Pen and brown ink with brown wash on tinted beige paper
200 x 275 mm. (8 x 10 in.)
Domenico Piola was the leading artist in Genoa in the second half of the seventeenth century. From a family of artists who would dominate the art of that city until 1768, Piola developed his highly popular fresco style largely from Castiglione and Castello, his immediate artistic predecessors. He was also a prolific draughtsman, and his many designs for book illustrations and academic frontispieces promoted his work throughout Europe. The elements of Castigliones work that Piola absorbed led to the undulating figures, streamlined twisting draperies and diagonal composition that typify his drawing style. Piola and his son-in-law, Gregorio de Ferrari, created a bold decorative idiom that provided Genoa with a late Baroque style that rivaled the activity of contemporary Rome.
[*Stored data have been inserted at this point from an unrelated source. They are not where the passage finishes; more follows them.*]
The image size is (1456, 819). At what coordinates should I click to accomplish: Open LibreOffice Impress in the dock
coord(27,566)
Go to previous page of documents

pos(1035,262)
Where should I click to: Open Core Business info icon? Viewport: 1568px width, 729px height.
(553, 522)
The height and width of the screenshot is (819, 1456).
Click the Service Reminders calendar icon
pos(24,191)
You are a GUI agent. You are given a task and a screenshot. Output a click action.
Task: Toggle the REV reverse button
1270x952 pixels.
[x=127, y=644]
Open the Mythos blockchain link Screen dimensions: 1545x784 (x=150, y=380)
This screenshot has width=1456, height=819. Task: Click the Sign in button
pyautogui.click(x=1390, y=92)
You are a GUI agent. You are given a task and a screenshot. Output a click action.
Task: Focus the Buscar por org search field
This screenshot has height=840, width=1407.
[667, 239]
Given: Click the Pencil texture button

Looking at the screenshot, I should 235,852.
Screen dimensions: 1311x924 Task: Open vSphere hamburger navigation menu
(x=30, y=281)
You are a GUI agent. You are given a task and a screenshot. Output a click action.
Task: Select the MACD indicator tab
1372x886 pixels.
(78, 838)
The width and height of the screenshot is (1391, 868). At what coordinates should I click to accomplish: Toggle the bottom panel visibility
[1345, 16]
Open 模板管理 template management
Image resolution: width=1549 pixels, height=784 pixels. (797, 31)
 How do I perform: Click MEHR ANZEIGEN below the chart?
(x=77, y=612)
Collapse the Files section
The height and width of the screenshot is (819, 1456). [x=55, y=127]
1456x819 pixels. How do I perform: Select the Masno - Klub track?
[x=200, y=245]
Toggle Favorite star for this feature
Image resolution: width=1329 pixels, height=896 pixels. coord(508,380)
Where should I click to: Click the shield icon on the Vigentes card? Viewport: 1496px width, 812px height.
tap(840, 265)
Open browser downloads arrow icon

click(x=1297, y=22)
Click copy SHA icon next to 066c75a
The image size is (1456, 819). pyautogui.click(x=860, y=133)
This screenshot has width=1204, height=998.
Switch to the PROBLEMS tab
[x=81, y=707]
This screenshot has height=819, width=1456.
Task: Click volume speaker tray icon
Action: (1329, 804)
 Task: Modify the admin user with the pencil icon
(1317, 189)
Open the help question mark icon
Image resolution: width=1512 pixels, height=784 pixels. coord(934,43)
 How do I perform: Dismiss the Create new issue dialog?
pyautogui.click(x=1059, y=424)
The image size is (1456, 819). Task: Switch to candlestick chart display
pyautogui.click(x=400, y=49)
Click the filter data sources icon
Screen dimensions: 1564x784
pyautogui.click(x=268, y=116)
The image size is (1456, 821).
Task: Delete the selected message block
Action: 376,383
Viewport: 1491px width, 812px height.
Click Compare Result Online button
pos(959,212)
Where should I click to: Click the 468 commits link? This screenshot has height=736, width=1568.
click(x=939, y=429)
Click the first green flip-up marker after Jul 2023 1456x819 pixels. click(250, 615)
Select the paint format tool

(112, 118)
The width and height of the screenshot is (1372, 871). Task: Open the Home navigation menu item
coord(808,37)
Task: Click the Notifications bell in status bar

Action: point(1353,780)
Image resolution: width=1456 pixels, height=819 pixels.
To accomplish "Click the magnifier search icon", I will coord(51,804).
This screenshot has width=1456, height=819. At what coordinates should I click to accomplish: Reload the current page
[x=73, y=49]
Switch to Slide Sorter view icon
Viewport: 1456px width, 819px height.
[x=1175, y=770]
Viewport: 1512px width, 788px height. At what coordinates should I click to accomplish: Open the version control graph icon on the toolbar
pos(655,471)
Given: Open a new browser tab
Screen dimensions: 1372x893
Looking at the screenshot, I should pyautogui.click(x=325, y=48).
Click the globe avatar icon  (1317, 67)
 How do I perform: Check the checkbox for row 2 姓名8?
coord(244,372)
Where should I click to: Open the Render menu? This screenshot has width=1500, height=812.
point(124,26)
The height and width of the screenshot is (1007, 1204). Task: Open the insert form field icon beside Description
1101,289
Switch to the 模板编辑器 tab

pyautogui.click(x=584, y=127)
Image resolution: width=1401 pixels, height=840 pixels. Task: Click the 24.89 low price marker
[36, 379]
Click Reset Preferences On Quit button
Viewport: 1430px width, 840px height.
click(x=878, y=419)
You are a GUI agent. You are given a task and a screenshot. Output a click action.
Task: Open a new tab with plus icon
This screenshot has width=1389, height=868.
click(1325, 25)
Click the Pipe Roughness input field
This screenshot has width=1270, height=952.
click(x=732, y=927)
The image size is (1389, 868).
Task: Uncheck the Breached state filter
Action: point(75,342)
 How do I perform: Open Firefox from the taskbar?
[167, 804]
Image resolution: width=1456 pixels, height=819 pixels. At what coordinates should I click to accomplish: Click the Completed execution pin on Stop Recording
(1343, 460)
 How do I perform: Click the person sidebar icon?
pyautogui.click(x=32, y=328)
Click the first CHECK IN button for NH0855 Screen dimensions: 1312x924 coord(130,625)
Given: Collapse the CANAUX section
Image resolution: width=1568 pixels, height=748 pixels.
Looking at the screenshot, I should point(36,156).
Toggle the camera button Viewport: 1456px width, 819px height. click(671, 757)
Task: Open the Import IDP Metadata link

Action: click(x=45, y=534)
Our drawing of the Supper at Emmaus is a good example of Piolas draftsmanship. The dramatic yet well balanced composition of the drawing, with its characteristic butterscotch colored wash, suggests that it might have been a study for a painting. However, no such painting has been found to date. There is another possibly earlier drawing of the same subject from the Winthrop Newman collection. Note the masterful handling of the wash to create dramatic lighting on the face of Christ, and the numerous pentimenti seen in the hands as Piola worked to bring greater balance into the overall composition.